« Ce président français, il faut qu’il le sache. Il a tout intérêt à préparer son cercueil », déclare-t-il face caméra. Les mots claquent comme des gifles. Le rabbin ne s’arrête pas là. Il invoque l’Histoire pour mieux menacer : « Ce monsieur qui dirige la France, a exprimé son antisémitisme profond à travers cela (…) Il aura la même fin que Titus. »
La référence glaçante à l’empereur romain qui prit Jérusalem et ordonna la destruction du second temple de Salomon résonne comme une malédiction. Titus mourut brutalement à 41 ans, terrassé par la maladie selon les historiens.
Le rabbin poursuit sa diatribe haineuse : « Dieu va lui montrer ce que ça veut dire vouloir être aussi effronté et vouloir avoir des déclarations contre Dieu qui a dit que cette terre sera donnée au peuple d’Israël. » Ces menaces interviennent alors qu’Emmanuel Macron a annoncé son intention de reconnaître un État palestinien.

La Justice Saisie, Une Enquête Immédiatement Ouverte
La réaction ne se fait pas attendre. Face à ces menaces explicites, la machine judiciaire se met immédiatement en branle. « Ces propos ne sont pas acceptables », tranche le ministère de l’Intérieur dans une déclaration ferme à BFMTV.

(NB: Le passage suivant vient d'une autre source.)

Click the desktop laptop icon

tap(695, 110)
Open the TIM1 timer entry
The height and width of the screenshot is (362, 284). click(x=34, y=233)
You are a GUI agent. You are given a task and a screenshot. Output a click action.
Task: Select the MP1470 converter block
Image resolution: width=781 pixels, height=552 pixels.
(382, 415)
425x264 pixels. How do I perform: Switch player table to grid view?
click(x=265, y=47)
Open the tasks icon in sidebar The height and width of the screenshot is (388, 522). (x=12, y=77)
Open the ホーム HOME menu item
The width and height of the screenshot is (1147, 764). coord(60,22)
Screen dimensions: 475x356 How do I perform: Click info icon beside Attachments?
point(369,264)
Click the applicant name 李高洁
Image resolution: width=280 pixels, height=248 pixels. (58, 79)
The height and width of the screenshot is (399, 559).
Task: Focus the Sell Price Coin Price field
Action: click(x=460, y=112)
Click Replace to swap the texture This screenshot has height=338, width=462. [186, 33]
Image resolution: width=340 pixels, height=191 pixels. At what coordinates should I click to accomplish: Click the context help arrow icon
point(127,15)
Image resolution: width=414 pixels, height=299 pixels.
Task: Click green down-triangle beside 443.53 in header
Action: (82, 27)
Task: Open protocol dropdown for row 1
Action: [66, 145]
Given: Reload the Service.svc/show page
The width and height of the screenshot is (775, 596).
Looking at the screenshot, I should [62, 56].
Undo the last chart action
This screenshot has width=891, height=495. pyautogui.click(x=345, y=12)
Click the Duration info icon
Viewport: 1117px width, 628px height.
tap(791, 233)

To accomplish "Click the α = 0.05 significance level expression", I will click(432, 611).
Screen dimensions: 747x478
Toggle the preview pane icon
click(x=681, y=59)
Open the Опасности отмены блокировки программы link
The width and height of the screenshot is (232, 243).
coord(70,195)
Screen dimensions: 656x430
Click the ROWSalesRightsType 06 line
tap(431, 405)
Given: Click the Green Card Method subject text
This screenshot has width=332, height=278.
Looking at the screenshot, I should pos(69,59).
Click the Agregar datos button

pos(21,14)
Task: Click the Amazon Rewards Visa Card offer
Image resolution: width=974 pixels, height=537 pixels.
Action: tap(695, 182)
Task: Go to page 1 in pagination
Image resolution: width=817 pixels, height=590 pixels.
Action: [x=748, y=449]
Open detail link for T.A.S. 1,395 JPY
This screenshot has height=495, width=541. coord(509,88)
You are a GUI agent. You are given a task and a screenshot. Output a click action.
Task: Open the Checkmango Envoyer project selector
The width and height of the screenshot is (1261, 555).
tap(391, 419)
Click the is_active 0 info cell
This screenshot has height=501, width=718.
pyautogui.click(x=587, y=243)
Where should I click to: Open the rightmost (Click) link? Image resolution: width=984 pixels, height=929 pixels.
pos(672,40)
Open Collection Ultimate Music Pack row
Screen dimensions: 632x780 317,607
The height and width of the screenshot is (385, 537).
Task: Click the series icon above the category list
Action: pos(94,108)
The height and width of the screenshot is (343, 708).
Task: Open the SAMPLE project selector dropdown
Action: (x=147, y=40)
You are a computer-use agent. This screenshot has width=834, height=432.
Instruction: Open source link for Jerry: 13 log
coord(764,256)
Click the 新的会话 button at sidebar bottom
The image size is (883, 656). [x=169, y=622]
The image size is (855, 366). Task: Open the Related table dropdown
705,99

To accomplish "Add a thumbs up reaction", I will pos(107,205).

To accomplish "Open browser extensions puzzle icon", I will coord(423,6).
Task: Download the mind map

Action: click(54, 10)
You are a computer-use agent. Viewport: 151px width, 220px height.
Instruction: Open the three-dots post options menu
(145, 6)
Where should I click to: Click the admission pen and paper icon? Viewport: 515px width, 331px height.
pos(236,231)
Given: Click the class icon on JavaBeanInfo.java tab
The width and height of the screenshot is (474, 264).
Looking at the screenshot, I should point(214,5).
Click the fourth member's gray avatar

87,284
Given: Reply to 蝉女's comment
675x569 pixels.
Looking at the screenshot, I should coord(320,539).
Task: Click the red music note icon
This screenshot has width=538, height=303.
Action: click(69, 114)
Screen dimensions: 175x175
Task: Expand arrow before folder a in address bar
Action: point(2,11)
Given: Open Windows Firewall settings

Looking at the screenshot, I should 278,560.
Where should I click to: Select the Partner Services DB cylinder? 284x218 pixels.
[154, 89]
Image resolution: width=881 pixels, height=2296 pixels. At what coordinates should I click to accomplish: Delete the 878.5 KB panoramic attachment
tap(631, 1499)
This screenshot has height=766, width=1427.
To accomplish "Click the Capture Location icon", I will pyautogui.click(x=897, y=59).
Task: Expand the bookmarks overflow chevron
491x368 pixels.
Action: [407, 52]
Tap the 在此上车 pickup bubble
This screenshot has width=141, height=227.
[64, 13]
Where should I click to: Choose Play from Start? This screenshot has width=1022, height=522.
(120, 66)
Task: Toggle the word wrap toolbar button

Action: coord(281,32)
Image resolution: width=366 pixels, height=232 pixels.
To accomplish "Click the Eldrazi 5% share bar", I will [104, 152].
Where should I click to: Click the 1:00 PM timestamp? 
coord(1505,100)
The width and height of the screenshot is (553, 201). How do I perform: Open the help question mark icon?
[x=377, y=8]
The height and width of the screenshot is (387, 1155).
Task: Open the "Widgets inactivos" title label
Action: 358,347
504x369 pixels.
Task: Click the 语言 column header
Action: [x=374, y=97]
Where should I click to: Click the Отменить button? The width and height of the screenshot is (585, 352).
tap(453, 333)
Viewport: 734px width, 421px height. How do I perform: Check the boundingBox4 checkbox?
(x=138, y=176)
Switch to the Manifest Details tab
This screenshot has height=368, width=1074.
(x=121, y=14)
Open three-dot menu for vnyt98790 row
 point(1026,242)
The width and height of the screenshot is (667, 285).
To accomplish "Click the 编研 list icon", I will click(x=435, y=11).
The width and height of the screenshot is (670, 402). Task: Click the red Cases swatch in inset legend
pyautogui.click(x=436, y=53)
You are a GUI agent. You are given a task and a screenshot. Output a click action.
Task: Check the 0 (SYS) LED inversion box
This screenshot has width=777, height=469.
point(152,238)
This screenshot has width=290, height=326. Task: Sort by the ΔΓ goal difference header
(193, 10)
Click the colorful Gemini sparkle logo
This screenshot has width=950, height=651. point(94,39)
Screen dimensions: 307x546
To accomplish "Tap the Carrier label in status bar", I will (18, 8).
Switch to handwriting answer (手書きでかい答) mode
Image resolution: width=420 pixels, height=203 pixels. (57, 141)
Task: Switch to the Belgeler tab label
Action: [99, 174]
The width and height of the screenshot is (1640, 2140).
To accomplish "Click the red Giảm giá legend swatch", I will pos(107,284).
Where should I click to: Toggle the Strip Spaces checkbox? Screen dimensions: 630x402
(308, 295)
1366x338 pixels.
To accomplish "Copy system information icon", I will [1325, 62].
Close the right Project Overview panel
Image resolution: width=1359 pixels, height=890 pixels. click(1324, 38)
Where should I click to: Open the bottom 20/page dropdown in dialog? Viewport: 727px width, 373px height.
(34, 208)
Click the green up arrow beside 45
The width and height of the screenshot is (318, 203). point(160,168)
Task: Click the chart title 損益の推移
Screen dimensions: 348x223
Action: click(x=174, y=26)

Beauvau frappe fort. Le ministère annonce saisir la justice par un double mécanisme : un signalement Pharos et l’utilisation de l’article 40 du code de procédure pénale. Cette procédure d’urgence permet aux autorités de déclencher immédiatement une enquête judiciaire.
Bruno Retailleau, ministre de l’Intérieur, n’hésite pas une seconde. Ses services transmettent le dossier au parquet compétent dans les heures qui suivent la découverte de la vidéo. La gravité des faits impose une célérité exemplaire.
Le parquet confirme à l’AFP : une enquête a été ouverte « concernant des menaces de mort à l’encontre du président de la République ». Les termes juridiques sont sans appel. Les menaces proférées par le rabbin David Daniel Cohen contre Emmanuel Macron tombent sous le coup de la loi pénale.